Screenshot grounding data

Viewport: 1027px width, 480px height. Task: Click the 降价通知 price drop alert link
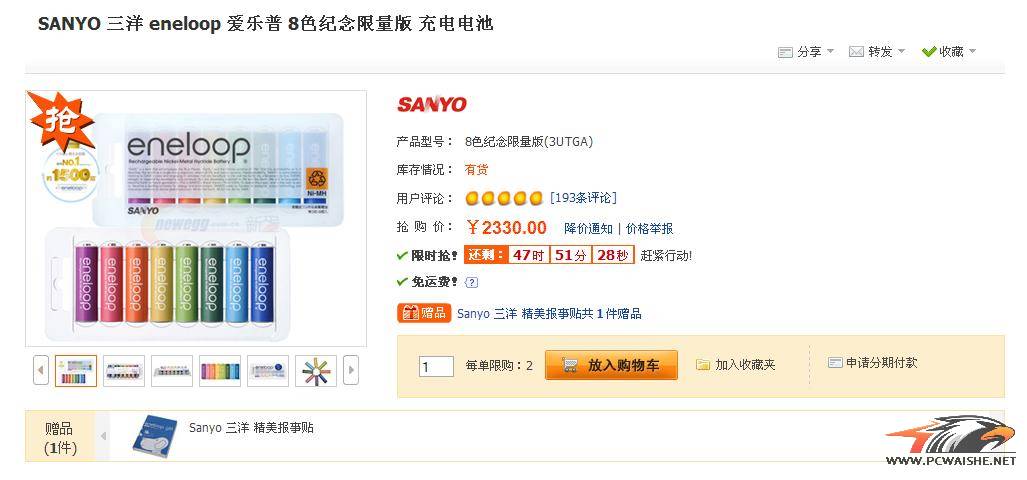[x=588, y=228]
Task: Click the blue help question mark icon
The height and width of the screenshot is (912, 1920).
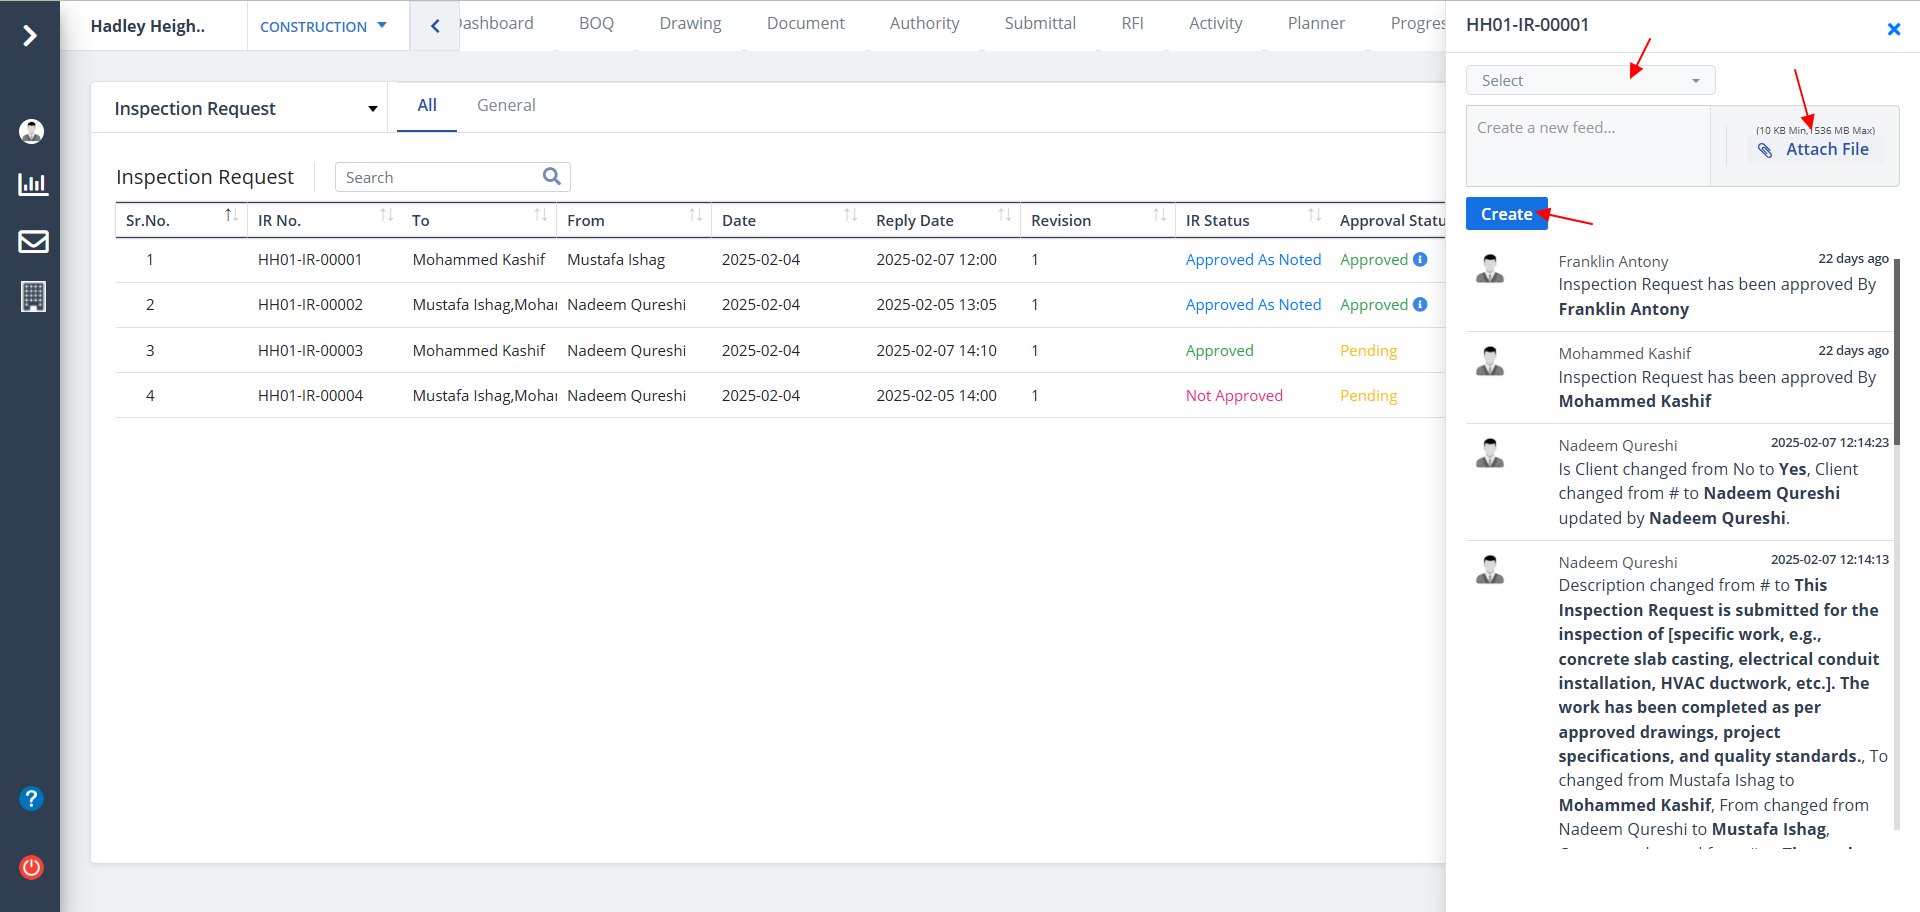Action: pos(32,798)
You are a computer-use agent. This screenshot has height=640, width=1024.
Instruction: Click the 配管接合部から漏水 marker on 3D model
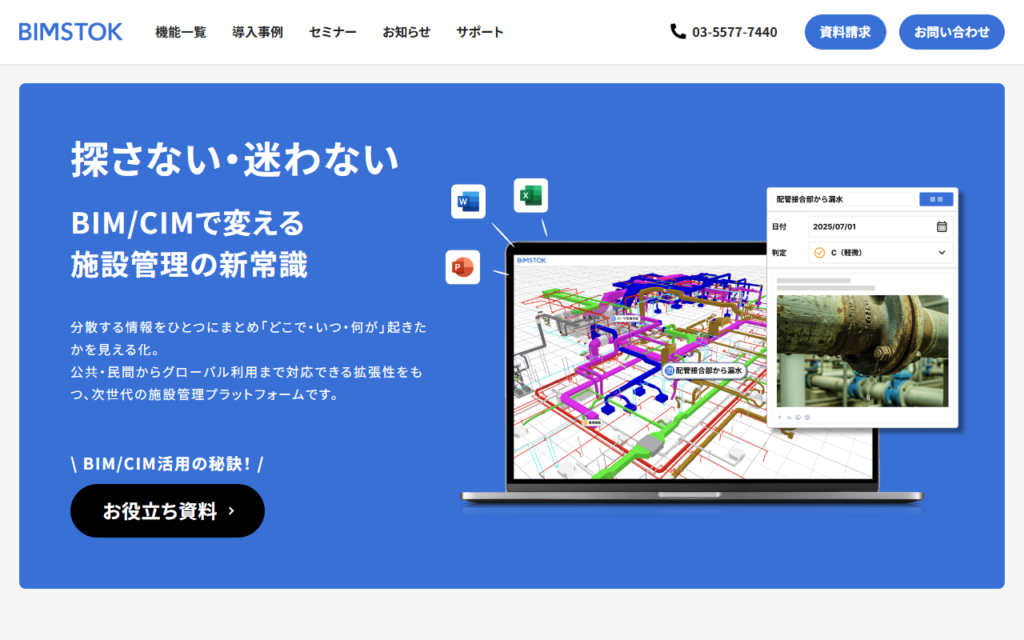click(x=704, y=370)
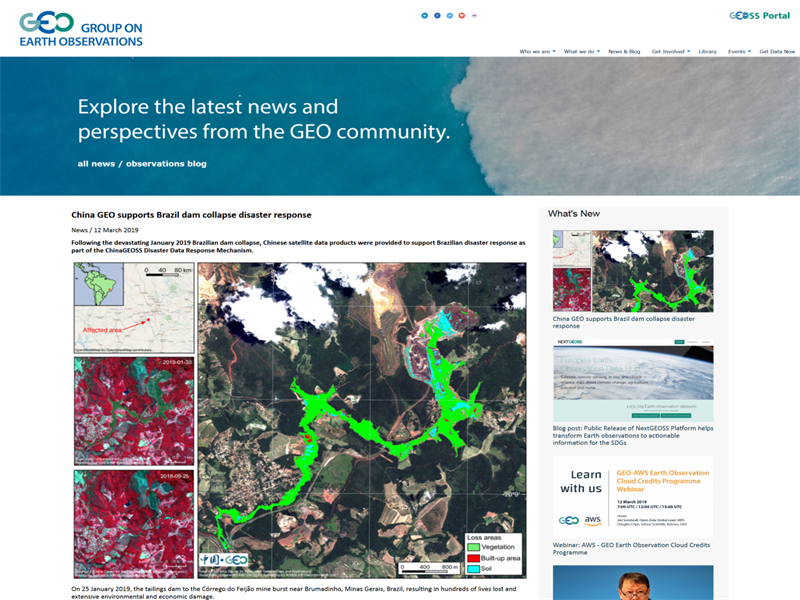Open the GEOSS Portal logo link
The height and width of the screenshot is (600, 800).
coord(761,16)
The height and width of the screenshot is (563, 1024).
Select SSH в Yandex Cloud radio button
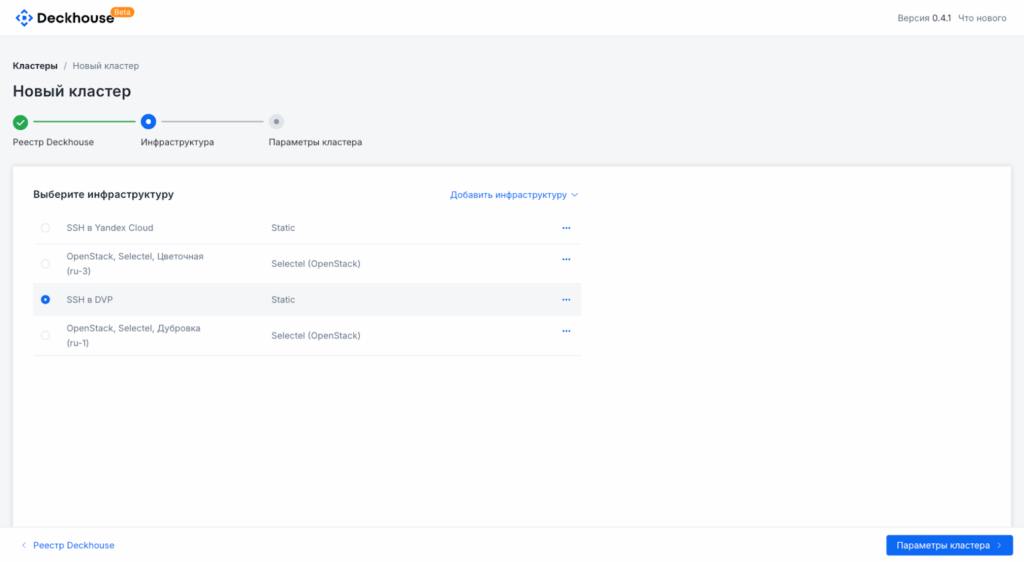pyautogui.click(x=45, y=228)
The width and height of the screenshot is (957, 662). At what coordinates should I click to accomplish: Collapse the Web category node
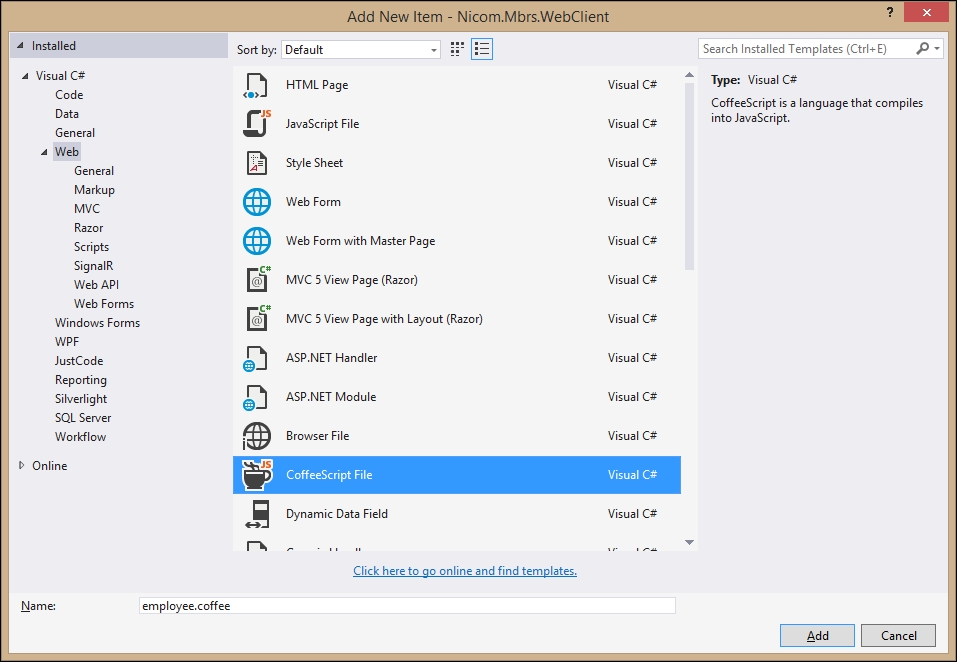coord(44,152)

### What you have to do
Without the pictures, restate all the entries above exactly.

### Task result
Viewport: 1027px width, 480px height. Task: Click the 降价通知 price drop alert link
[x=588, y=228]
Task: Click the blue help question mark icon
The height and width of the screenshot is (912, 1920).
Action: pos(32,798)
You are a computer-use agent. This screenshot has height=640, width=1024.
Instruction: Click the 配管接合部から漏水 marker on 3D model
click(x=704, y=370)
Open the GEOSS Portal logo link
The height and width of the screenshot is (600, 800).
coord(761,16)
The height and width of the screenshot is (563, 1024).
Select SSH в Yandex Cloud radio button
pyautogui.click(x=45, y=228)
The width and height of the screenshot is (957, 662). At what coordinates should I click to accomplish: Collapse the Web category node
coord(44,152)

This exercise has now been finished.